Stored data entries:
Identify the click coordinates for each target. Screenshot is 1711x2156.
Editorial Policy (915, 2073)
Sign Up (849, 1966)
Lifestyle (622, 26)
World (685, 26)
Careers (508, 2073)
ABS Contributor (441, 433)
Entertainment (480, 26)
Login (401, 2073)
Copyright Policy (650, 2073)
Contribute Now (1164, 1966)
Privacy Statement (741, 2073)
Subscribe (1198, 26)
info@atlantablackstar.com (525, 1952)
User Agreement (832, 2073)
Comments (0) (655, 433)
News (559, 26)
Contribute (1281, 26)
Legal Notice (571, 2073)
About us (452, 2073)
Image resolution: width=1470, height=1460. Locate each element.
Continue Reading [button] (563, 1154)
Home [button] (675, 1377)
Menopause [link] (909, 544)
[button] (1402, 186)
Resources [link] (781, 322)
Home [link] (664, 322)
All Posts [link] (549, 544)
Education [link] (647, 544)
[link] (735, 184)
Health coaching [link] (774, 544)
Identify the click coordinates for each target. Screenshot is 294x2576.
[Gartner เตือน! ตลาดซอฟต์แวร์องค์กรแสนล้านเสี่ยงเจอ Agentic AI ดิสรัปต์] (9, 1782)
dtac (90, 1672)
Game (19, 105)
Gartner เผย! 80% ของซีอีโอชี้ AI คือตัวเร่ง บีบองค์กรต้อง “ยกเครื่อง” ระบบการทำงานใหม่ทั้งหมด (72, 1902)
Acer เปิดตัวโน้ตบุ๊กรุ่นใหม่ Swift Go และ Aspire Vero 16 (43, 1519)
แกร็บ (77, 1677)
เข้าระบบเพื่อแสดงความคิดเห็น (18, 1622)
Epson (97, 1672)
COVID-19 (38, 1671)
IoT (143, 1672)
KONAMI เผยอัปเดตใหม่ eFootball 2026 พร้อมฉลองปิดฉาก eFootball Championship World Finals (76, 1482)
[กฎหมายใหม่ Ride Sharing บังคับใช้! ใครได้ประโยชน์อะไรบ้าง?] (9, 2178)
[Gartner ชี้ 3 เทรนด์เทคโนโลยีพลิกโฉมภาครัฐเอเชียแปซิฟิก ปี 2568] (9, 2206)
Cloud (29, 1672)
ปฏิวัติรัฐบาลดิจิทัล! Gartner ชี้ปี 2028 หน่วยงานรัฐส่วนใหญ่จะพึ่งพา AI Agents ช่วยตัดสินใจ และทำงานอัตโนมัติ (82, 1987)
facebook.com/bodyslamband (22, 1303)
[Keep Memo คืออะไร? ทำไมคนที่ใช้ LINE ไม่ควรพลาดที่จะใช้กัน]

[Task prompt] Word for word, write out each record shown above.

[Task solution]
Identify the click coordinates for each target. Screenshot is 1711x2156.
Editorial Policy (915, 2073)
Sign Up (849, 1966)
Lifestyle (622, 26)
World (685, 26)
Careers (508, 2073)
ABS Contributor (441, 433)
Entertainment (480, 26)
Login (401, 2073)
Copyright Policy (650, 2073)
Contribute Now (1164, 1966)
Privacy Statement (741, 2073)
Subscribe (1198, 26)
info@atlantablackstar.com (525, 1952)
User Agreement (832, 2073)
Comments (0) (655, 433)
News (559, 26)
Contribute (1281, 26)
Legal Notice (571, 2073)
About us (452, 2073)
Image resolution: width=1470, height=1460. Locate each element.
Continue Reading [button] (563, 1154)
Home [button] (675, 1377)
Menopause [link] (909, 544)
[button] (1402, 186)
Resources [link] (781, 322)
Home [link] (664, 322)
All Posts [link] (549, 544)
Education [link] (647, 544)
[link] (735, 184)
Health coaching [link] (774, 544)
Identify the click coordinates for each target. Screenshot is 294x2576.
[Gartner เตือน! ตลาดซอฟต์แวร์องค์กรแสนล้านเสี่ยงเจอ Agentic AI ดิสรัปต์] (9, 1782)
dtac (90, 1672)
Game (19, 105)
Gartner เผย! 80% ของซีอีโอชี้ AI คือตัวเร่ง บีบองค์กรต้อง “ยกเครื่อง” ระบบการทำงานใหม่ทั้งหมด (72, 1902)
Acer เปิดตัวโน้ตบุ๊กรุ่นใหม่ Swift Go และ Aspire Vero 16 (43, 1519)
แกร็บ (77, 1677)
เข้าระบบเพื่อแสดงความคิดเห็น (18, 1622)
Epson (97, 1672)
COVID-19 (38, 1671)
IoT (143, 1672)
KONAMI เผยอัปเดตใหม่ eFootball 2026 พร้อมฉลองปิดฉาก eFootball Championship World Finals (76, 1482)
[กฎหมายใหม่ Ride Sharing บังคับใช้! ใครได้ประโยชน์อะไรบ้าง?] (9, 2178)
[Gartner ชี้ 3 เทรนด์เทคโนโลยีพลิกโฉมภาครัฐเอเชียแปซิฟิก ปี 2568] (9, 2206)
Cloud (29, 1672)
ปฏิวัติรัฐบาลดิจิทัล! Gartner ชี้ปี 2028 หน่วยงานรัฐส่วนใหญ่จะพึ่งพา AI Agents ช่วยตัดสินใจ และทำงานอัตโนมัติ (82, 1987)
facebook.com/bodyslamband (22, 1303)
[Keep Memo คืออะไร? ทำไมคนที่ใช้ LINE ไม่ควรพลาดที่จะใช้กัน]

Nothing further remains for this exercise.